Heterogenous mechanisms of autocrine growth of AML blasts

Summary. The ability of blast cells to grow autonomously and to produce autostimulatory growth factors has been investigated in 25 consecutive patients with AML. An autostimulatory index (ASI) was calculated (no. of colonies without CSF ÷ no. of colonies with CSF) and patients classified into four groups: Group 1 ( n = 3): non‐growers; Group 2 ( n = 4): CSF‐dependent (ASI < 0·1); Group 3 ( n = 11): partially autonomous (ASI 0·1–0·8); and Group 4 ( n = 7): fully autonomous/CSF‐unresponsive (ASI > 0·8). In Group 3 patients colony formation and DNA synthesis were significantly ( P < 0·01) augmented by CSFs but at high cell concentrations became CSF‐independent.

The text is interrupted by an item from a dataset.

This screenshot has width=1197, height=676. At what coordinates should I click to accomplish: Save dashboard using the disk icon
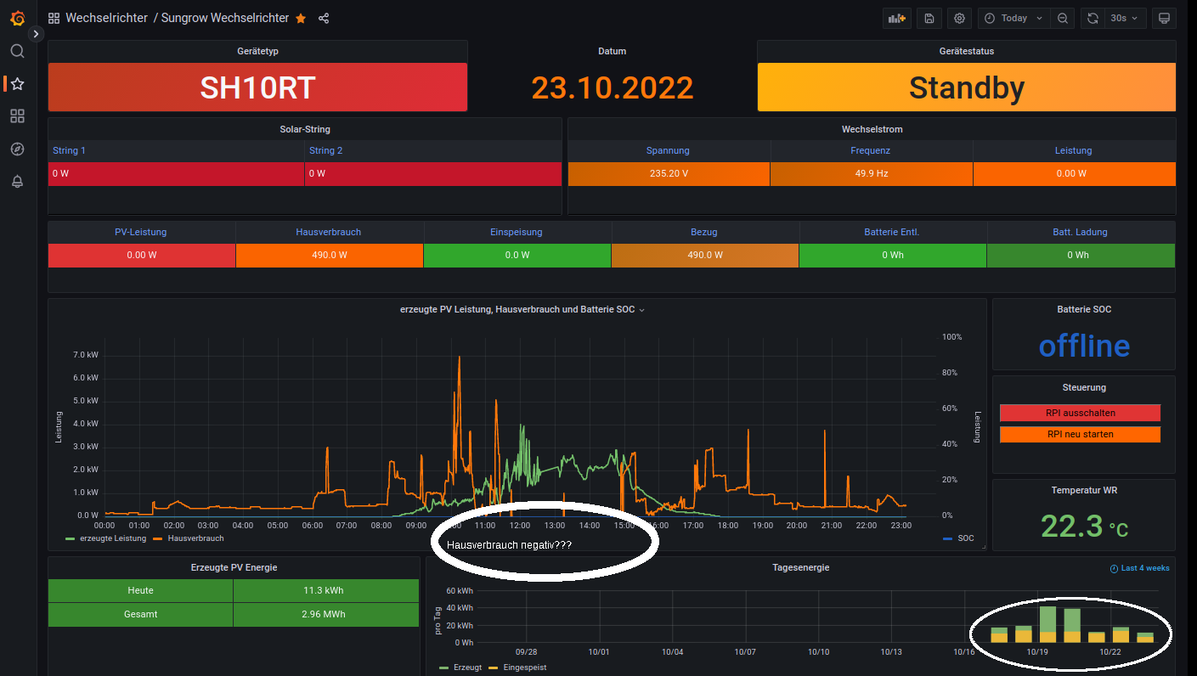click(929, 18)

Blast cell‐conditioned medium (BCCM) from these patients exhibited potent autostimulatory activity, increasing DNA synthesis by ≤ 5‐fold, and also stimulated CSF‐dependent homologous blasts by ≤20‐fold. In 5/5 this activity was neutralized by anti‐GM‐CSF, which also inhibited autonomous proliferation of their blast cells. Group 4 blasts also secreted GM‐CSF but their BCCM possessed no autostimulatory activity, and anti GM‐CSF failed to inhibit their autonomous growth. No membrane‐associated CSF activity was found, however purified cytosolic fractions stimulated proliferation of CSF‐dependent homologous blasts, consistent with production and secretion of CSF which is present in active form in the cytosol but does not autostimulate via membrane receptors. These results suggest that autocrine mechanisms are important in regulating blast cell proliferation, but that the mechanisms are heterogeneous.